URL 'https://api.gdc.cancer.gov/cases/?pretty=true&expand=samples,project,diagnoses,diagnoses.treatments,annotations,family_histories,demographic,exposures&size=10&filters=%7B%22op%22:%22or%22,%22content%22:[%7B%22op%22:%22in%22,%22content%22:%7B%22field%22:%22cases.submitter_id%22,%22value%22:["TCGA-5L-AAT0-01A","TCGA-A2-A04U-01A","TCGA-AN-A04A-01A","TCGA-A7-A13D-01A","TCGA-BH-A201-01A","TCGA-BH-A0H6-01A","TCGA-A2-A0YL-01A","TCGA-A2-A04R-01A","TCGA-AN-A03X-01A","TCGA-AC-A3EH-01A%22]%7D%7D,%7B%22op%22:%22in%22,%22content%22:%7B%22field%22:%22submitter_sample_ids%22,%22value%22:["TCGA-5L-AAT0-01A","TCGA-A2-A04U-01A","TCGA-AN-A04A-01A","TCGA-A7-A13D-01A","TCGA-BH-A201-01A","TCGA-BH-A0H6-01A","TCGA-A2-A0YL-01A","TCGA-A2-A04R-01A","TCGA-AN-A03X-01A","TCGA-AC-A3EH-01A%22]%7D%7D,%7B%22op%22:%22in%22,%22content%22:%7B%22field%22:%22submitter_aliquot_ids%22,%22value%22:["TCGA-5L-AAT0-01A","TCGA-A2-A04U-01A","TCGA-AN-A04A-01A","TCGA-A7-A13D-01A","TCGA-BH-A201-01A","TCGA-BH-A0H6-01A","TCGA-A2-A0 [... truncated]
3: URL 'https://api.gdc.cancer.gov/status': status was 'SSL connect error'
... {targets} related output ...

A project I was working on used to work fine. then I started getting "SSL" errors.
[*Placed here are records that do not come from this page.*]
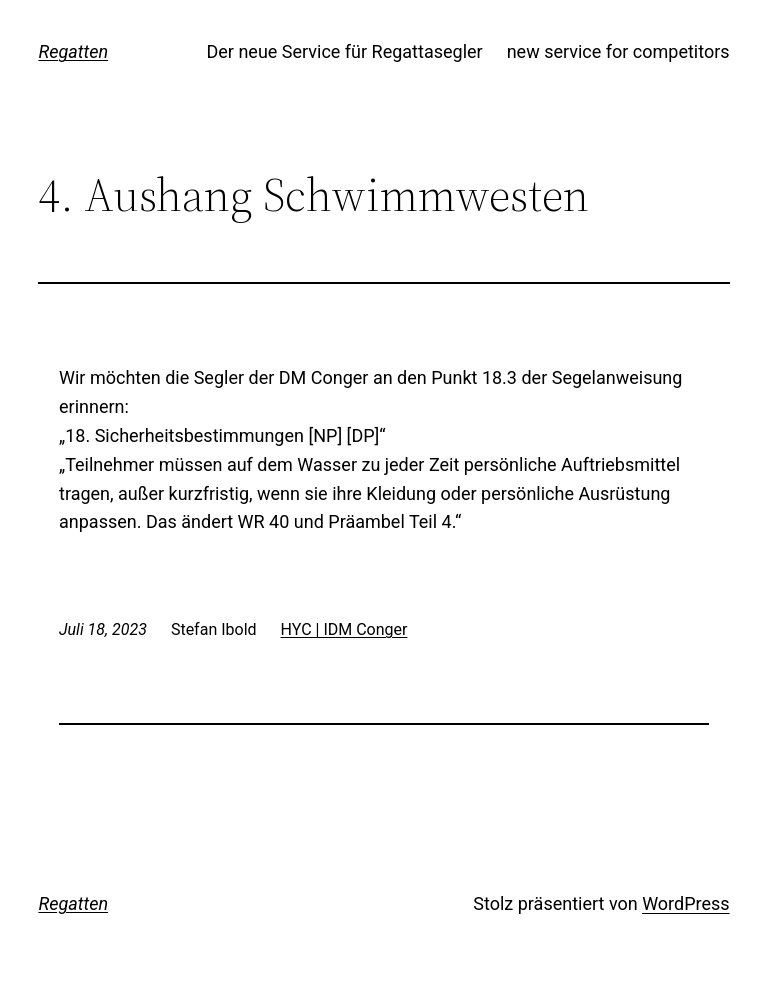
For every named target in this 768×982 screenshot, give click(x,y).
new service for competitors (618, 51)
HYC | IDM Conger (344, 629)
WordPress (685, 903)
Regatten (73, 51)
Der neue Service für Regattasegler (344, 51)
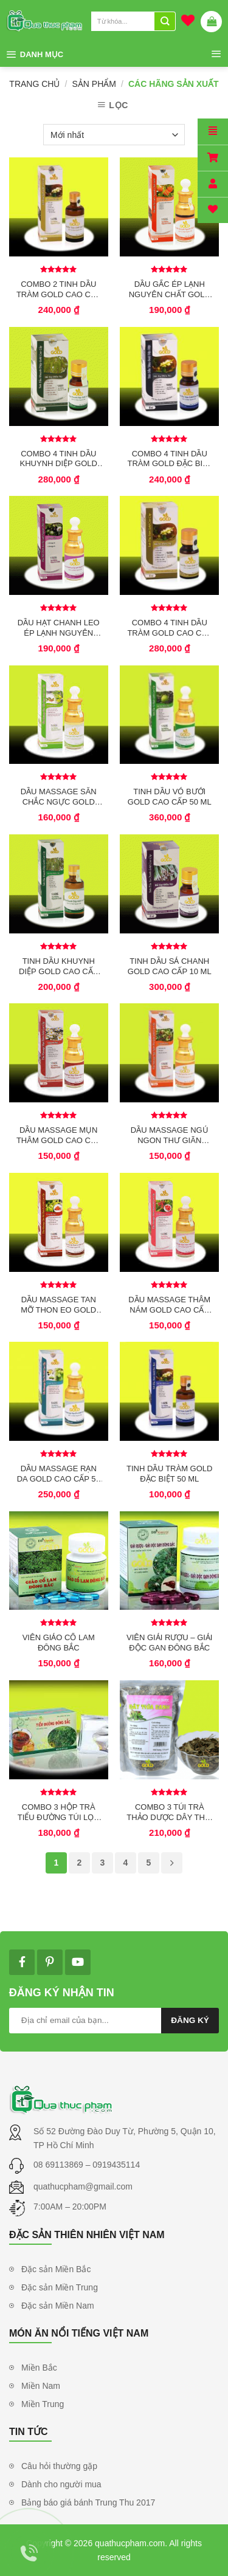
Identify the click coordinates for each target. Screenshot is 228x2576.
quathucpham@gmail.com (83, 2186)
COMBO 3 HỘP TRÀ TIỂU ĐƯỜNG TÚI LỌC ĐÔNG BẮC (59, 1812)
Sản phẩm (94, 84)
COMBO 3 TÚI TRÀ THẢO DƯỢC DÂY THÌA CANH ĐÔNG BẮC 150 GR (169, 1812)
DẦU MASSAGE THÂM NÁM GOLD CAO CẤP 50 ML (169, 1304)
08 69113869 (59, 2164)
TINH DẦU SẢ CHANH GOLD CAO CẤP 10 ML (170, 966)
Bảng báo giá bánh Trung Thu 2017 (88, 2502)
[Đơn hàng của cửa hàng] (113, 134)
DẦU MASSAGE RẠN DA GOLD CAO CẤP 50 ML (58, 1473)
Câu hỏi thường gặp (59, 2466)
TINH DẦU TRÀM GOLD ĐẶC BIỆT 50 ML (169, 1473)
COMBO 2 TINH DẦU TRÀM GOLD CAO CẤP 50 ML (58, 289)
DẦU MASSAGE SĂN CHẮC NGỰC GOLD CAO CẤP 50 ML (59, 796)
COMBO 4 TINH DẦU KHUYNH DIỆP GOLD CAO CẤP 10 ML (58, 459)
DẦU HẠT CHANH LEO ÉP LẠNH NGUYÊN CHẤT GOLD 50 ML (59, 627)
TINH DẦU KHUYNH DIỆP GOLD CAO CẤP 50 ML (58, 966)
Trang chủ (34, 84)
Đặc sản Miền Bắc (56, 2269)
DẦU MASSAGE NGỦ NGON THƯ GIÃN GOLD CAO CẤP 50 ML (170, 1135)
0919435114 (116, 2164)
I didn't report it for a long time because I assumed that a system upgrade also upgraded OpenSSL which broke linking somehow, and I couldn't imagine the GDC server could be down so often. However recently I reproduced these kinds of errors in a docker container, which I assume downloads its own system libraries. So I can only guess it's from a firewall, the GDC Server, or TCGAbiolinks itself.

Anyway I think that regardless of the cause, One thing that could be improved is GDCprepare logs that help users diagnose the problem.

I will try to look onto this and share anything interesting.